Stored items
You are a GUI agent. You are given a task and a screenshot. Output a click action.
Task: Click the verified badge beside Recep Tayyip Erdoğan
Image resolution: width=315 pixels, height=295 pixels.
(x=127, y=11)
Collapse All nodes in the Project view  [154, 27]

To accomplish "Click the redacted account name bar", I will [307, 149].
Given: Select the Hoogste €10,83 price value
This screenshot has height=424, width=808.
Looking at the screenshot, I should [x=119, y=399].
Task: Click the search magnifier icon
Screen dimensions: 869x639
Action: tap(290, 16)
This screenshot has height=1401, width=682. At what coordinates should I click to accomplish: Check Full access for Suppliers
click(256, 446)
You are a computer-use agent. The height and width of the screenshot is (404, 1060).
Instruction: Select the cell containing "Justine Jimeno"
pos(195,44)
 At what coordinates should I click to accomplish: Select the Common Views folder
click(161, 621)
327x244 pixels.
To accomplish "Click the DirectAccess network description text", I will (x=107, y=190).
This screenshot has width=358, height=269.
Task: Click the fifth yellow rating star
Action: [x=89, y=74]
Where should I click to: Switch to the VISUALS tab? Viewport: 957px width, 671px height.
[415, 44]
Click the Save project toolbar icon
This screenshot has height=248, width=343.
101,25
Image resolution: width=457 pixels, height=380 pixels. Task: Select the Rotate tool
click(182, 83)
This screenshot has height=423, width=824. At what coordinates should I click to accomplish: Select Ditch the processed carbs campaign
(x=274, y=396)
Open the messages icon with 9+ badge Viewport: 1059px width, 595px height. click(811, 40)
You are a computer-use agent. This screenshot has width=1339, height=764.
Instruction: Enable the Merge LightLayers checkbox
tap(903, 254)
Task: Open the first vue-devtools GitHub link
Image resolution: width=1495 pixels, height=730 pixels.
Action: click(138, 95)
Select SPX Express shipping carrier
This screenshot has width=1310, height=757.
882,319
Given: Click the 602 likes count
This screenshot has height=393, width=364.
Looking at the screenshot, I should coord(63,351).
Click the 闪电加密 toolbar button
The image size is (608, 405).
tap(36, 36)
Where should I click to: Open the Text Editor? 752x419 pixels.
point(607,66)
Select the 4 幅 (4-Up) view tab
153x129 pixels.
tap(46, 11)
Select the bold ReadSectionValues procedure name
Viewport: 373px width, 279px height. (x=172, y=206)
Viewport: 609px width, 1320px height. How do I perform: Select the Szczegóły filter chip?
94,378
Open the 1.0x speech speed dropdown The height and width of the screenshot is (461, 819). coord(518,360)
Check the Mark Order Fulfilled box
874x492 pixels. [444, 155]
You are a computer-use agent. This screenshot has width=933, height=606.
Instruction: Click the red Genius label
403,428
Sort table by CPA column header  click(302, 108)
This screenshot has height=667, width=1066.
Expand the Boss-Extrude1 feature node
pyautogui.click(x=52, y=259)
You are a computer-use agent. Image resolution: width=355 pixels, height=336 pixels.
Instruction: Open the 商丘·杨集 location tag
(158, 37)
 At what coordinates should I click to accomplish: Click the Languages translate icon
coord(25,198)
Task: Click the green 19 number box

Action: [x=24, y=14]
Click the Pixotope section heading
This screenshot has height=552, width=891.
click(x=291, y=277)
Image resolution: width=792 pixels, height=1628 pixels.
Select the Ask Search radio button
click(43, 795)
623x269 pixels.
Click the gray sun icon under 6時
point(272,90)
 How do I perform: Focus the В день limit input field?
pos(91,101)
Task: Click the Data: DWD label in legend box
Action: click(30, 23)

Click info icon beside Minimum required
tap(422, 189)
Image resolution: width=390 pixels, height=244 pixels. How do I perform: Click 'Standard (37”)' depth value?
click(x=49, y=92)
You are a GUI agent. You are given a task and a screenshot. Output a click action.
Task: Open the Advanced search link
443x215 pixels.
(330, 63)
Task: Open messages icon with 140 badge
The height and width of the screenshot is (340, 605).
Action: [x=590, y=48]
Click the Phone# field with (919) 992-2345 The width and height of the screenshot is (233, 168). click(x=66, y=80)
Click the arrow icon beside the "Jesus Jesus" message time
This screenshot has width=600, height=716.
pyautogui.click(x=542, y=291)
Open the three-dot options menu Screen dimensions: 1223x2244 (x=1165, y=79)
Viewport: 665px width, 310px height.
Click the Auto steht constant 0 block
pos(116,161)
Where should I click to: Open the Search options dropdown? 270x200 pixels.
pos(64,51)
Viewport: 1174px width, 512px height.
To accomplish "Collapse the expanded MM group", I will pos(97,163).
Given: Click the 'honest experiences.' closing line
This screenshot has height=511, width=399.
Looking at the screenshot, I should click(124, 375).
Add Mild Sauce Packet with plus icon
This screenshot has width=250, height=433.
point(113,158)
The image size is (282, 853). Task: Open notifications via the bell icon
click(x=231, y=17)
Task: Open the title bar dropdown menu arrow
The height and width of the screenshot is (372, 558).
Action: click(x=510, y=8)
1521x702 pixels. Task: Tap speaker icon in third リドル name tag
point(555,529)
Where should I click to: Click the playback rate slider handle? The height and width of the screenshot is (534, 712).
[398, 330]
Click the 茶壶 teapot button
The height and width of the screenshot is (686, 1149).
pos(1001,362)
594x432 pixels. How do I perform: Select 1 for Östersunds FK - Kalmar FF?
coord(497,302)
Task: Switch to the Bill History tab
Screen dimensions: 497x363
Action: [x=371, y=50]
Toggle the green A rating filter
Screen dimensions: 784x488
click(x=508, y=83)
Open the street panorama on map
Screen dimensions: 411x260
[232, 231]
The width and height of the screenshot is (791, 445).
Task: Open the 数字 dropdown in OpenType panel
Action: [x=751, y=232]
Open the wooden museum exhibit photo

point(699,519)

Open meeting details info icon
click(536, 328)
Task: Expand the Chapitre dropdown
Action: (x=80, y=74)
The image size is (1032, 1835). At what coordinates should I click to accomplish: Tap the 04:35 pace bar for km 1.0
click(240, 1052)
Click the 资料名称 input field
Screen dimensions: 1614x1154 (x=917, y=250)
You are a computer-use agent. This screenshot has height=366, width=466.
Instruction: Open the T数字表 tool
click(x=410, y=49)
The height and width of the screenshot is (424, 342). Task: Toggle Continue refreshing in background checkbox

Problem to work on ▸ Nothing in the data may change. Give it again in full.

Exercise output ▸
You are a GUI agent. You are given a task and a screenshot. Output a click action.
Task: Click the verified badge beside Recep Tayyip Erdoğan
Image resolution: width=315 pixels, height=295 pixels.
(x=127, y=11)
Collapse All nodes in the Project view  [154, 27]

To accomplish "Click the redacted account name bar", I will [307, 149].
Given: Select the Hoogste €10,83 price value
This screenshot has height=424, width=808.
Looking at the screenshot, I should [x=119, y=399].
Task: Click the search magnifier icon
Screen dimensions: 869x639
Action: tap(290, 16)
This screenshot has height=1401, width=682. At what coordinates should I click to accomplish: Check Full access for Suppliers
click(256, 446)
You are a computer-use agent. The height and width of the screenshot is (404, 1060).
Instruction: Select the cell containing "Justine Jimeno"
pos(195,44)
 At what coordinates should I click to accomplish: Select the Common Views folder
click(161, 621)
327x244 pixels.
To accomplish "Click the DirectAccess network description text", I will (x=107, y=190).
This screenshot has width=358, height=269.
Task: Click the fifth yellow rating star
Action: [x=89, y=74]
Where should I click to: Switch to the VISUALS tab? Viewport: 957px width, 671px height.
[415, 44]
Click the Save project toolbar icon
This screenshot has height=248, width=343.
101,25
Image resolution: width=457 pixels, height=380 pixels. Task: Select the Rotate tool
click(182, 83)
This screenshot has height=423, width=824. At what coordinates should I click to accomplish: Select Ditch the processed carbs campaign
(x=274, y=396)
Open the messages icon with 9+ badge Viewport: 1059px width, 595px height. click(811, 40)
You are a computer-use agent. This screenshot has width=1339, height=764.
Instruction: Enable the Merge LightLayers checkbox
tap(903, 254)
Task: Open the first vue-devtools GitHub link
Image resolution: width=1495 pixels, height=730 pixels.
Action: click(138, 95)
Select SPX Express shipping carrier
This screenshot has width=1310, height=757.
882,319
Given: Click the 602 likes count
This screenshot has height=393, width=364.
Looking at the screenshot, I should coord(63,351).
Click the 闪电加密 toolbar button
The image size is (608, 405).
tap(36, 36)
Where should I click to: Open the Text Editor? 752x419 pixels.
point(607,66)
Select the 4 幅 (4-Up) view tab
153x129 pixels.
tap(46, 11)
Select the bold ReadSectionValues procedure name
Viewport: 373px width, 279px height. (x=172, y=206)
Viewport: 609px width, 1320px height. How do I perform: Select the Szczegóły filter chip?
94,378
Open the 1.0x speech speed dropdown The height and width of the screenshot is (461, 819). coord(518,360)
Check the Mark Order Fulfilled box
874x492 pixels. [444, 155]
You are a computer-use agent. This screenshot has width=933, height=606.
Instruction: Click the red Genius label
403,428
Sort table by CPA column header  click(302, 108)
This screenshot has height=667, width=1066.
Expand the Boss-Extrude1 feature node
pyautogui.click(x=52, y=259)
You are a computer-use agent. Image resolution: width=355 pixels, height=336 pixels.
Instruction: Open the 商丘·杨集 location tag
(158, 37)
 At what coordinates should I click to accomplish: Click the Languages translate icon
coord(25,198)
Task: Click the green 19 number box

Action: [x=24, y=14]
Click the Pixotope section heading
This screenshot has height=552, width=891.
click(x=291, y=277)
Image resolution: width=792 pixels, height=1628 pixels.
Select the Ask Search radio button
click(43, 795)
623x269 pixels.
Click the gray sun icon under 6時
point(272,90)
 How do I perform: Focus the В день limit input field?
pos(91,101)
Task: Click the Data: DWD label in legend box
Action: click(30, 23)

Click info icon beside Minimum required
tap(422, 189)
Image resolution: width=390 pixels, height=244 pixels. How do I perform: Click 'Standard (37”)' depth value?
click(x=49, y=92)
You are a GUI agent. You are given a task and a screenshot. Output a click action.
Task: Open the Advanced search link
443x215 pixels.
(330, 63)
Task: Open messages icon with 140 badge
The height and width of the screenshot is (340, 605).
Action: [x=590, y=48]
Click the Phone# field with (919) 992-2345 The width and height of the screenshot is (233, 168). click(x=66, y=80)
Click the arrow icon beside the "Jesus Jesus" message time
This screenshot has width=600, height=716.
pyautogui.click(x=542, y=291)
Open the three-dot options menu Screen dimensions: 1223x2244 (x=1165, y=79)
Viewport: 665px width, 310px height.
Click the Auto steht constant 0 block
pos(116,161)
Where should I click to: Open the Search options dropdown? 270x200 pixels.
pos(64,51)
Viewport: 1174px width, 512px height.
To accomplish "Collapse the expanded MM group", I will pos(97,163).
Given: Click the 'honest experiences.' closing line
This screenshot has height=511, width=399.
Looking at the screenshot, I should click(124, 375).
Add Mild Sauce Packet with plus icon
This screenshot has width=250, height=433.
point(113,158)
The image size is (282, 853). Task: Open notifications via the bell icon
click(x=231, y=17)
Task: Open the title bar dropdown menu arrow
The height and width of the screenshot is (372, 558).
Action: click(x=510, y=8)
1521x702 pixels. Task: Tap speaker icon in third リドル name tag
point(555,529)
Where should I click to: Click the playback rate slider handle? The height and width of the screenshot is (534, 712).
[398, 330]
Click the 茶壶 teapot button
The height and width of the screenshot is (686, 1149).
pos(1001,362)
594x432 pixels. How do I perform: Select 1 for Östersunds FK - Kalmar FF?
coord(497,302)
Task: Switch to the Bill History tab
Screen dimensions: 497x363
Action: [x=371, y=50]
Toggle the green A rating filter
Screen dimensions: 784x488
click(x=508, y=83)
Open the street panorama on map
Screen dimensions: 411x260
[232, 231]
The width and height of the screenshot is (791, 445).
Task: Open the 数字 dropdown in OpenType panel
Action: [x=751, y=232]
Open the wooden museum exhibit photo

point(699,519)

Open meeting details info icon
click(536, 328)
Task: Expand the Chapitre dropdown
Action: (x=80, y=74)
The image size is (1032, 1835). At what coordinates should I click to accomplish: Tap the 04:35 pace bar for km 1.0
click(240, 1052)
Click the 资料名称 input field
Screen dimensions: 1614x1154 (x=917, y=250)
You are a computer-use agent. This screenshot has height=366, width=466.
Instruction: Open the T数字表 tool
click(x=410, y=49)
The height and width of the screenshot is (424, 342). Task: Toggle Continue refreshing in background checkbox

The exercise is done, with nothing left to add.